EX-99.1 2 dex991.htm PRESS RELEASE OF STEAKHOUSE PARTNERS, INC. Press Release of Steakhouse Partners, Inc.

Exhibit 99.1

STEAKHOUSE PARTNERS REPORTS ACQUISITION OF SEVEN STEAKHOUSES

San Diego, October 16, 2006, Steakhouse Partners, Inc. (Pink Sheets: STKP) announced that its wholly owned subsidiary, Paragon Steakhouse Restaurants, Inc., has entered into an agreement to acquire seven steakhouse restaurants in New England. The transaction is anticipated to close by year-end. These restaurants generated over $18.0 million in gross revenue for calendar year 2005 and through eight months of this year their gross revenue exceeds $11.0 million. There are a number of financial contingencies that still have to be addressed so there is no guarantee that the transaction will close.

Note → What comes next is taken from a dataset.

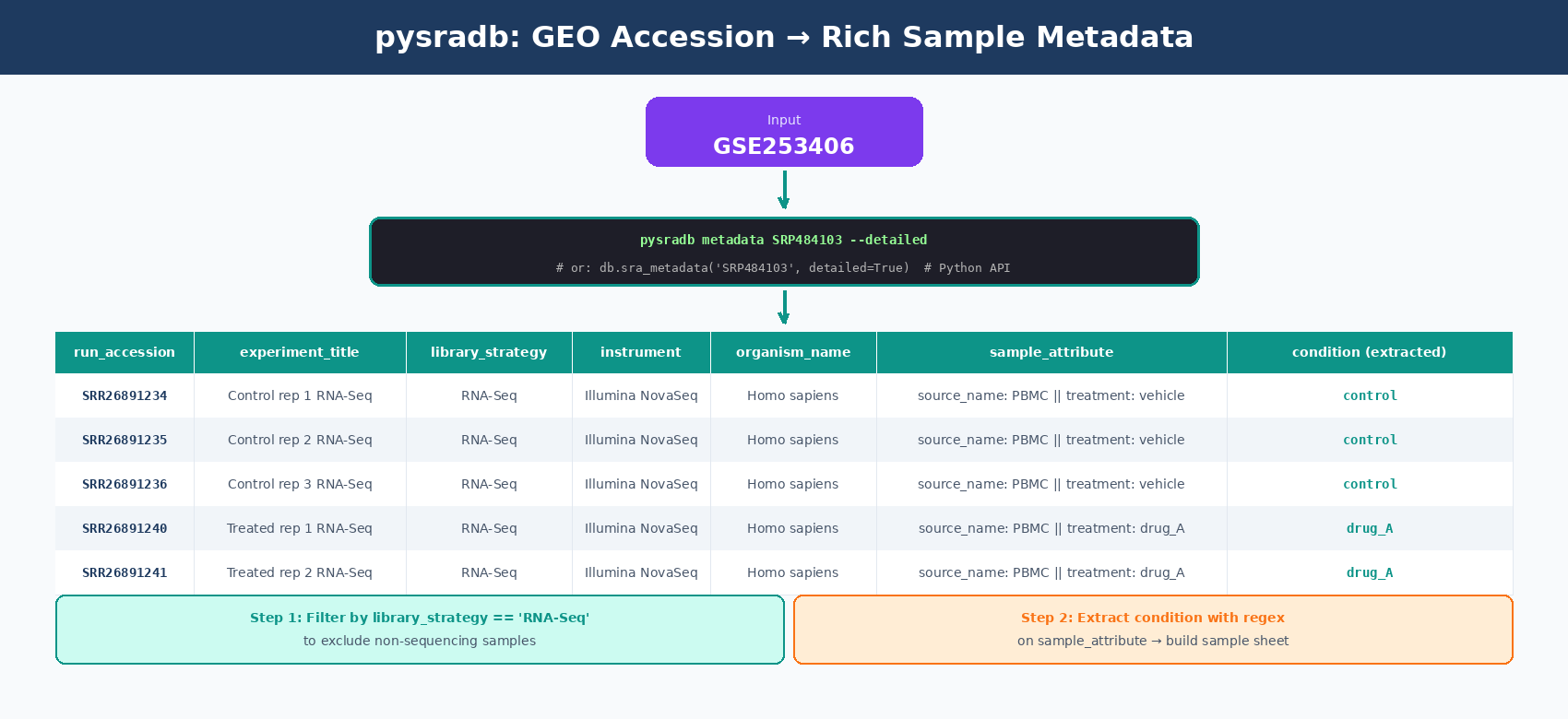Click the Python API comment line
Viewport: 1568px width, 719px height.
click(783, 268)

Chairman and CEO A. Stone Douglass said, “We are very excited about this acquisition. The synergies between these units and our existing core restaurants are remarkable. From the standpoint of Steakhouse Partners, the acquisition of these steakhouse restaurants should be immediately accretive to earnings.”

About Steakhouse Partners, Inc.

Steakhouse Partners, Inc. operates 25 full-service steakhouse restaurants located in eight states. The Company’s restaurants specialize in complete steak and prime rib meals, and offer fresh fish and other lunch and dinner dishes. The Company operates principally under the brand names of Hungry Hunter, Hunter Steakhouse, Mountain Jack’s, and Carvers.

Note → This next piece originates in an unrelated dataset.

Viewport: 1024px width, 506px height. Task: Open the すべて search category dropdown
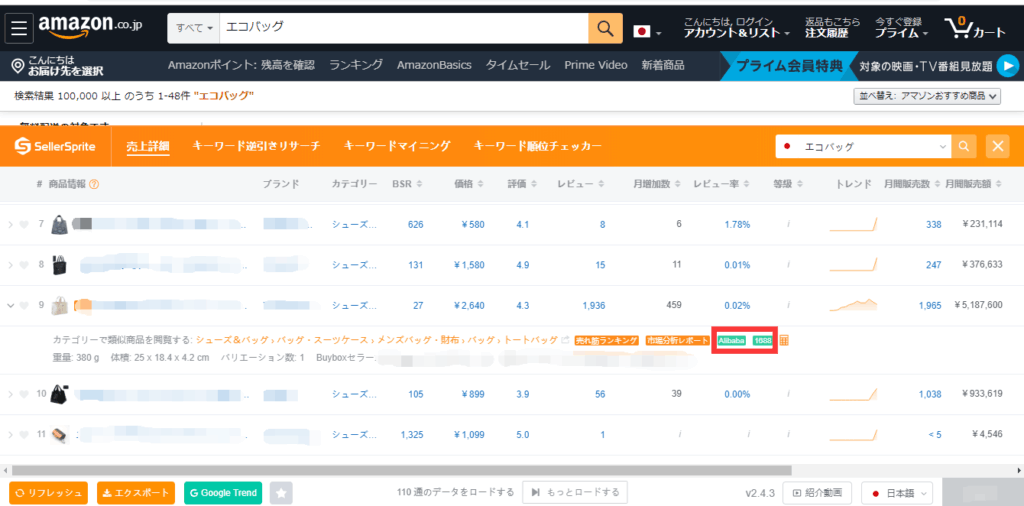[194, 27]
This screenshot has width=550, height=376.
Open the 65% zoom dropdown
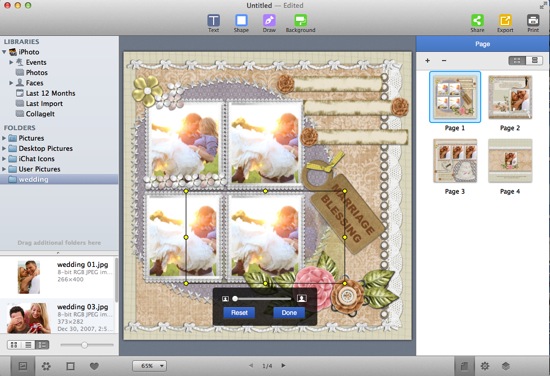click(149, 366)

This news release contains forward-looking statements, which involve risk and uncertainties, including risks that the acquisition of the restaurants may not close, that the Company may not be successful in integrating the operations of the purchased restaurants, that the acquisition may not be accretive to Steakhouse and other phrases involving words such as “anticipate,” “believe,” “could,” “expect,” “intend,” “may,” “might,” “will” or similar phrases. Actual results may differ from those forward-looking statements and those differences may be material. Factors that could cause or contribute to such differences include: the successful completion of diligence with respect to the restaurants to be acquired, as well as the continued financial performance of the restaurants to be acquired, and other risks detailed from time to time in the reports that the Company files with the Securities and Exchange Commission. The Company disclaims any intent or obligation to update any such forward-looking statements.